[AIM OF THE TASK]: Each line below should be reproduced without any alteration.

[DATA EXTRACTS]:
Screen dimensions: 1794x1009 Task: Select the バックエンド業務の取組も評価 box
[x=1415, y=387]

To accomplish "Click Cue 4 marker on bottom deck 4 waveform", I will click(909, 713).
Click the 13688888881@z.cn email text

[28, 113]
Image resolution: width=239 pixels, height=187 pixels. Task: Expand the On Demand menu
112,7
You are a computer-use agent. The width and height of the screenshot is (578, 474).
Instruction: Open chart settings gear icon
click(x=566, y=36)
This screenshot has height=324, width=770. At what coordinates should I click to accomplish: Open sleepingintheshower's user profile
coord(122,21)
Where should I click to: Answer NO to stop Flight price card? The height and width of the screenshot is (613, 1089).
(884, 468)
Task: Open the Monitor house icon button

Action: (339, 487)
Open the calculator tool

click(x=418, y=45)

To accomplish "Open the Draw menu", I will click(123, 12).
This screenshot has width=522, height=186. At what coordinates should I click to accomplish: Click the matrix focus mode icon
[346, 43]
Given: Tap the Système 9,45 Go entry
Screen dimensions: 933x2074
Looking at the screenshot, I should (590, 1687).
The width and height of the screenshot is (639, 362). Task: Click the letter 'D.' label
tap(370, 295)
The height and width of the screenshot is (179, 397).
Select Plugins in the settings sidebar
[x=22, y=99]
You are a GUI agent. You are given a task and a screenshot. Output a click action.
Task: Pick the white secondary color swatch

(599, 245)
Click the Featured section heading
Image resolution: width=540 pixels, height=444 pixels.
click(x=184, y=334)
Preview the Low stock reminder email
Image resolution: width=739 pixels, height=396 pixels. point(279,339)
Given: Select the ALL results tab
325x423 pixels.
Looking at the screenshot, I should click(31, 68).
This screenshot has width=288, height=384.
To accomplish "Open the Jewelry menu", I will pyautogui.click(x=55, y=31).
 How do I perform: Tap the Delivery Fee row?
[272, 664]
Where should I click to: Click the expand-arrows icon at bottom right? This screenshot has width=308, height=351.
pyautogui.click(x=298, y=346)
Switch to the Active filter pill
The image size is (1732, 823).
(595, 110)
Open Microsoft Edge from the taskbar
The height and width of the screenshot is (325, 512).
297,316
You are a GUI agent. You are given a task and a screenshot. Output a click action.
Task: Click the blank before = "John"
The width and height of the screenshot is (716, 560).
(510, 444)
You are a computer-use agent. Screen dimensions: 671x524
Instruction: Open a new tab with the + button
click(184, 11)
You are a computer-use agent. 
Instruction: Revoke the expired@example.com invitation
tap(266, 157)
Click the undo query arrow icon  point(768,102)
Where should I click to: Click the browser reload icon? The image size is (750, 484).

[RESULT OF THIS EXERCISE]:
Screen dimensions: 1794x1009 Task: Select the バックエンド業務の取組も評価 box
[x=1415, y=387]

To accomplish "Click Cue 4 marker on bottom deck 4 waveform", I will click(909, 713).
Click the 13688888881@z.cn email text

[28, 113]
Image resolution: width=239 pixels, height=187 pixels. Task: Expand the On Demand menu
112,7
You are a computer-use agent. The width and height of the screenshot is (578, 474).
Instruction: Open chart settings gear icon
click(x=566, y=36)
This screenshot has height=324, width=770. At what coordinates should I click to accomplish: Open sleepingintheshower's user profile
coord(122,21)
Where should I click to: Answer NO to stop Flight price card? The height and width of the screenshot is (613, 1089).
(884, 468)
Task: Open the Monitor house icon button

Action: (339, 487)
Open the calculator tool

click(x=418, y=45)

To accomplish "Open the Draw menu", I will click(123, 12).
This screenshot has width=522, height=186. At what coordinates should I click to accomplish: Click the matrix focus mode icon
[346, 43]
Given: Tap the Système 9,45 Go entry
Screen dimensions: 933x2074
Looking at the screenshot, I should (590, 1687).
The width and height of the screenshot is (639, 362). Task: Click the letter 'D.' label
tap(370, 295)
The height and width of the screenshot is (179, 397).
Select Plugins in the settings sidebar
[x=22, y=99]
You are a GUI agent. You are given a task and a screenshot. Output a click action.
Task: Pick the white secondary color swatch

(599, 245)
Click the Featured section heading
Image resolution: width=540 pixels, height=444 pixels.
click(x=184, y=334)
Preview the Low stock reminder email
Image resolution: width=739 pixels, height=396 pixels. point(279,339)
Given: Select the ALL results tab
325x423 pixels.
Looking at the screenshot, I should click(31, 68).
This screenshot has width=288, height=384.
To accomplish "Open the Jewelry menu", I will pyautogui.click(x=55, y=31).
 How do I perform: Tap the Delivery Fee row?
[272, 664]
Where should I click to: Click the expand-arrows icon at bottom right? This screenshot has width=308, height=351.
pyautogui.click(x=298, y=346)
Switch to the Active filter pill
The image size is (1732, 823).
(595, 110)
Open Microsoft Edge from the taskbar
The height and width of the screenshot is (325, 512).
297,316
You are a GUI agent. You are given a task and a screenshot. Output a click action.
Task: Click the blank before = "John"
The width and height of the screenshot is (716, 560).
(510, 444)
You are a computer-use agent. Screen dimensions: 671x524
Instruction: Open a new tab with the + button
click(184, 11)
You are a computer-use agent. 
Instruction: Revoke the expired@example.com invitation
tap(266, 157)
Click the undo query arrow icon  point(768,102)
Where should I click to: Click the browser reload icon? The image size is (750, 484).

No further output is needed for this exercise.